Scene Title Legends That Wear Cement Shoes
Synopsis This time, Cat doesn't have to throttle the answers out of Ghost. He volunteers a wide array of opinions, disambiguinations, stories about dead terrorists, best guesses, and unfortunate confessions of what he doesn't know.
Date July 10, 2009

Village Renaissance BuildingCat's Penthouse

Arriving by any of four elevators, visitors will find they open into three foot corridors facing wide double doors made from sturdy southern pine which swing outward and have the strongest locks available. The stairs lead to single doors, also outward opening, at the end of three foot corridors. Entry requires both a key and a keycard; other security measures are a video camera and voice communication terminal at all doors. The 4th Street side has floor to ceiling windows interrupted only by the access points. Cream colored curtains are normally kept closed.

This level has enough space for sixteen apartments.
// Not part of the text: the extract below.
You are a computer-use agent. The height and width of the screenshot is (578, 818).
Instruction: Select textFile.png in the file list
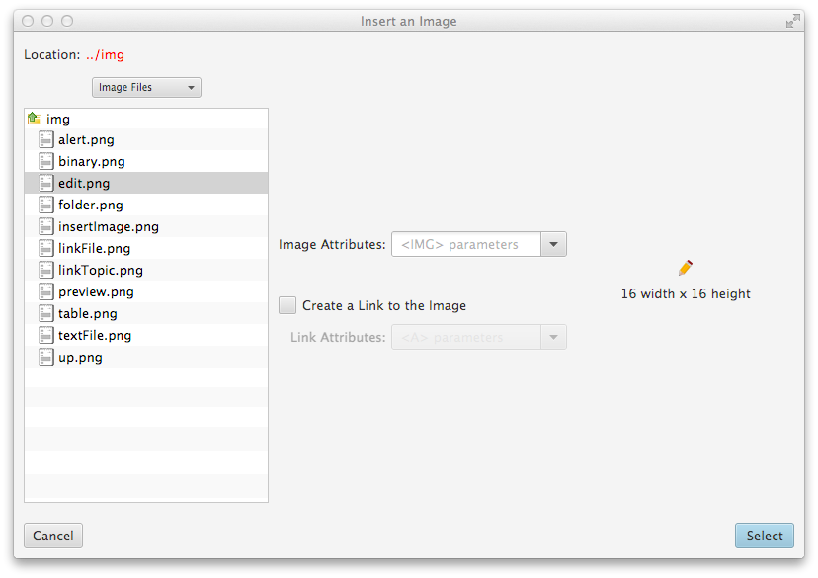tap(95, 336)

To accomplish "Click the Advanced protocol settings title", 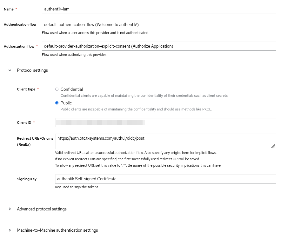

There is an office space with reception area, conference room, and executive office; a room for archery practice and other forms of physical exercise; a very well appointed kitchen and dining area; a music zone with an array of instruments, electronics, and amplifiers; an entertainment area with an HD set covering an entire stretch of wall from floor to ceiling; a locked room where security footage for the building is recorded and can be monitored; a laundry room; a staircase for roof access; central air and heating; the main bedroom and a few smaller guest rooms; plush deep wine carpet everywhere except the kitchen, laundry room and bathrooms; and track lighting everywhere overhead. The light levels can be lowered or raised in the entire place, or selectively by segments. The overall decor suggests the occupant is a woman.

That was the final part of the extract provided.